Thursday, May 22, 2008

Going HD

You'll excuse me for this post but I confess I'm as excited as a kid on Christmas Eve trying too hard to get to sleep.

I just got off the phone with Shaw Cable and I am the proud new owner of an HD receiver with built in PVR. It's the Pace Tahoe (TCD770D) which was on for an introductory price of $448 (plus taxes) until the end of the month. They're installing on Monday afternoon (and one good thing about Shaw, at least locally is that when they say Monday afternoon between 12:30 and 2:30 they mean Monday afternoon between 12:30 and 2:30). It includes a 160 GB hard drive and has SATA for a connection to an external hard drive.

My brother will probably go ballistic when he hears that I got the HDPVR – he recommended the ordinary box which is what he had in BC – but my reasoning on this was that when the sale price ends the Pace units will be much more expensive; I've seen ads that say $200 more and some people have said as much as $250 more. Plus I currently have the money to pay the difference between the normal HD unit and the HDPVR. But the big this is recording. My brother doesn't believe in recording TV shows; with him, if you miss it you miss it. I'm avid – maybe even rabid – about recording so as not to miss a show. This past Tuesday I watched Dancing With The Stars, taped NCIS and Shark on one machine and Hell's Kitchen on the other. The problem – one of them anyway – is that tapes are getting harder to find. Another is forgetfulness. You don't know what I've missed from forgetting to set the VCRs or setting them wrong. The new Pace Tahoe promises me that I can:

  • Record, rewind and play your favourite television programs
  • Pause live TV
  • Record two programs at the same time
  • Record one program while watching another
  • Watch a recorded program while recording two other programs
  • Create a personal library of recorded programming
  • Output 1080i and 720p HD formats on HDMI or Component outputs

The 160 GB hard drive is supposed to let me record up to 50 hours of analog programming, 120 hours of digital programming, and 25 hours of HD programming. Best of all it will let me schedule whether to record a single episode or a whole series. Which, if nothing else means that I'll actually be able to watch – and review – a greater number of those new shows come the Fall. I just have to be careful of those pesky sports overruns.

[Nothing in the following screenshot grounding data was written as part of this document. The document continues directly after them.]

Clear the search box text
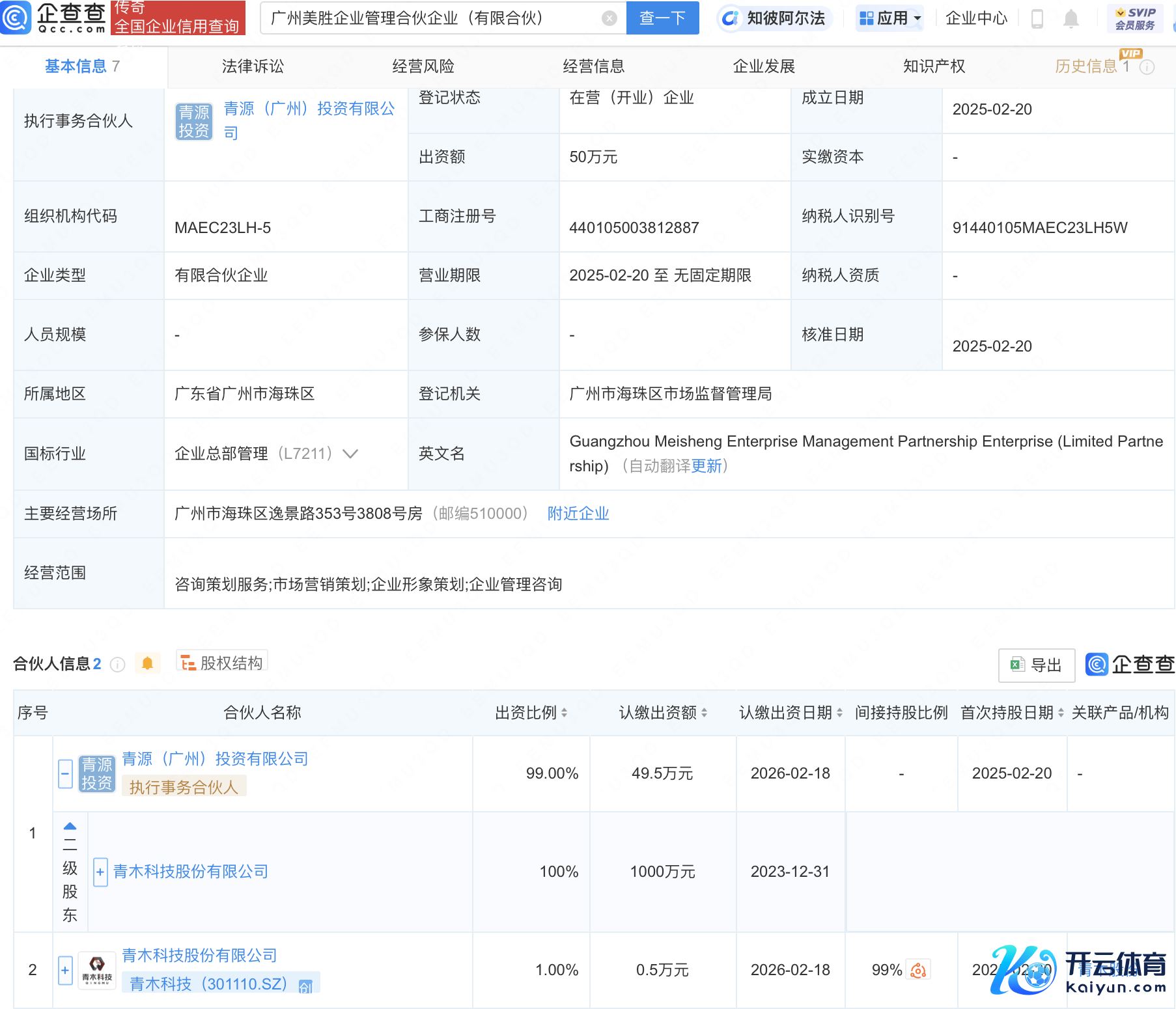tap(609, 18)
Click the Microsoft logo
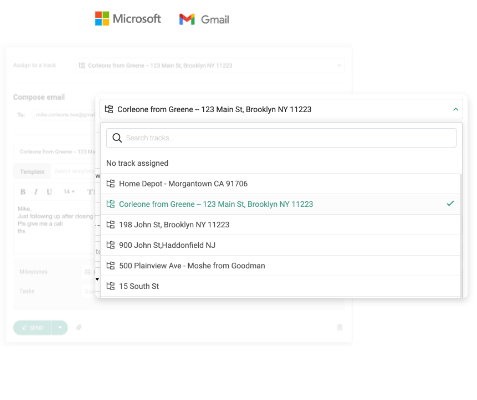This screenshot has height=400, width=477. tap(128, 19)
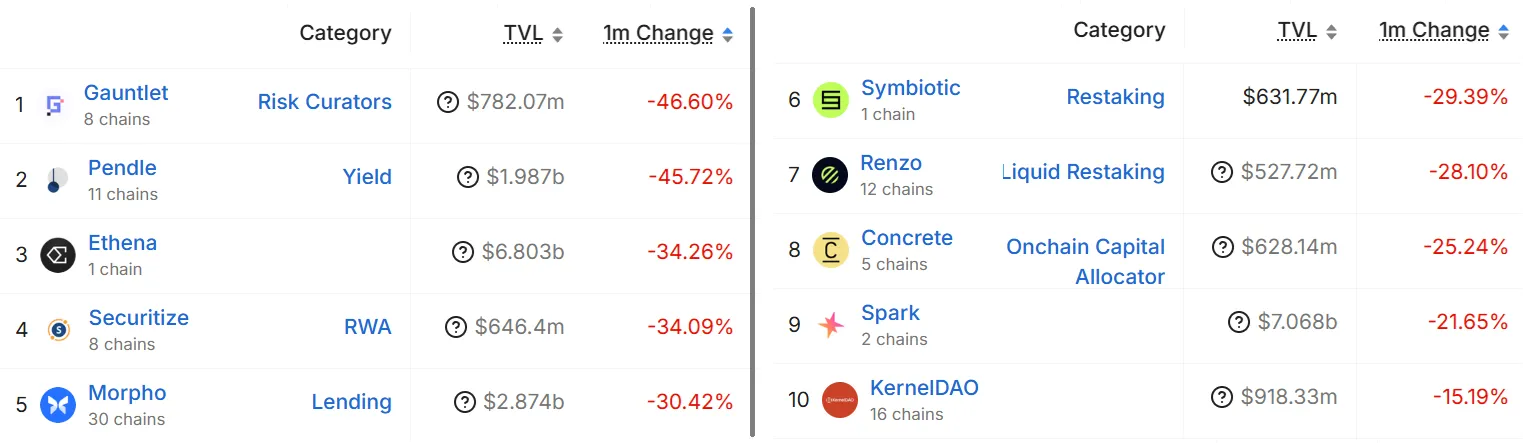Click the vertical divider between the tables
The height and width of the screenshot is (445, 1525).
753,222
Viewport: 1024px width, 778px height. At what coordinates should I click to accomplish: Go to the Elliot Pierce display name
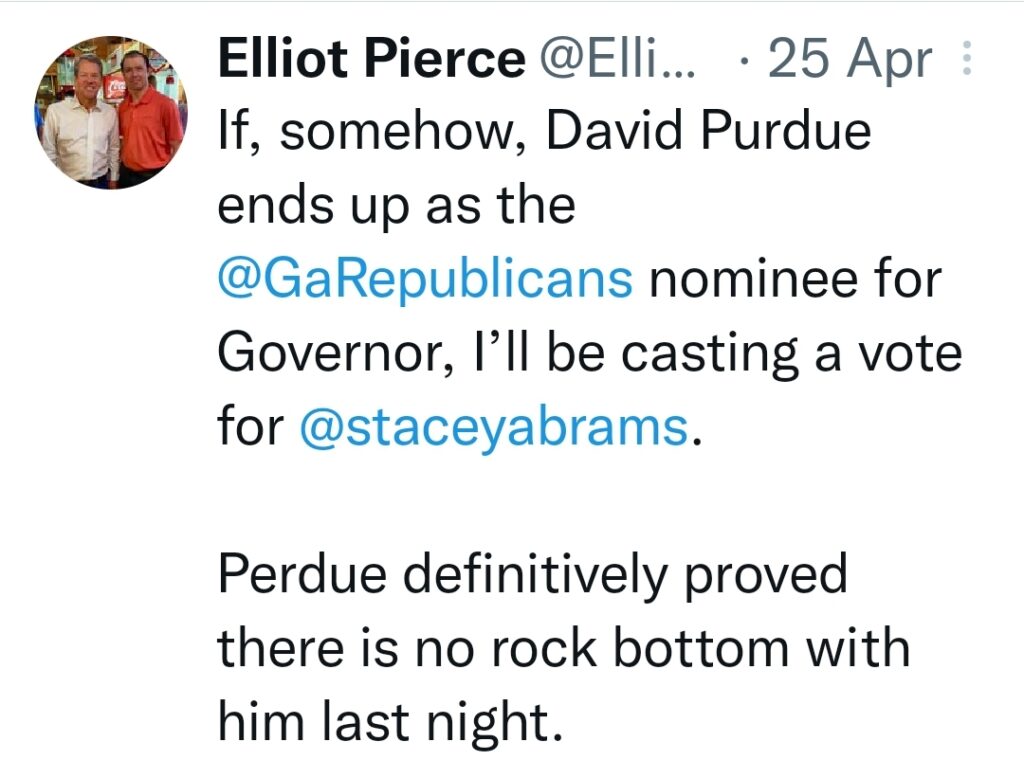tap(372, 62)
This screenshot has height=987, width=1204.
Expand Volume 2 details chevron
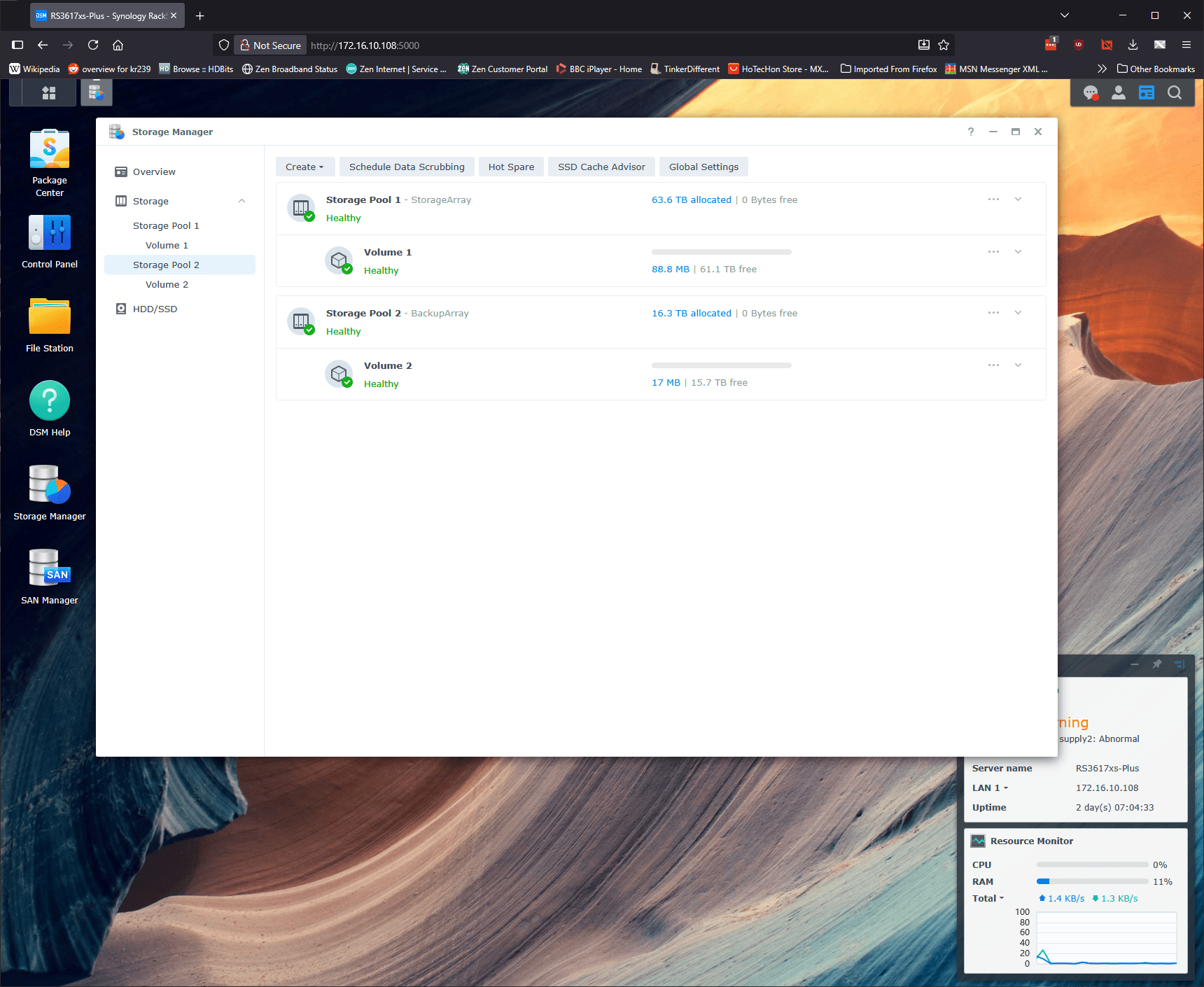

I know this all seems pretty familiar to those of you who have TiVos, but TiVo only became available in stores in Canada less than a year ago, and only the non-HD capable Series 2 unit is available here – Canadian cable companies don't use the CARD system that makes the Series 3 TiVo HD ready. So if I want HD and I want to record it – and I do – a box from the satellite or cable provider (like Shaw) is what you have to use.

Can't wait, can't wait, CAN'T WAIT!!!! But since I have to, how about voting in the poll and maybe giving me a bit of feedback about what to expect from the new purchase?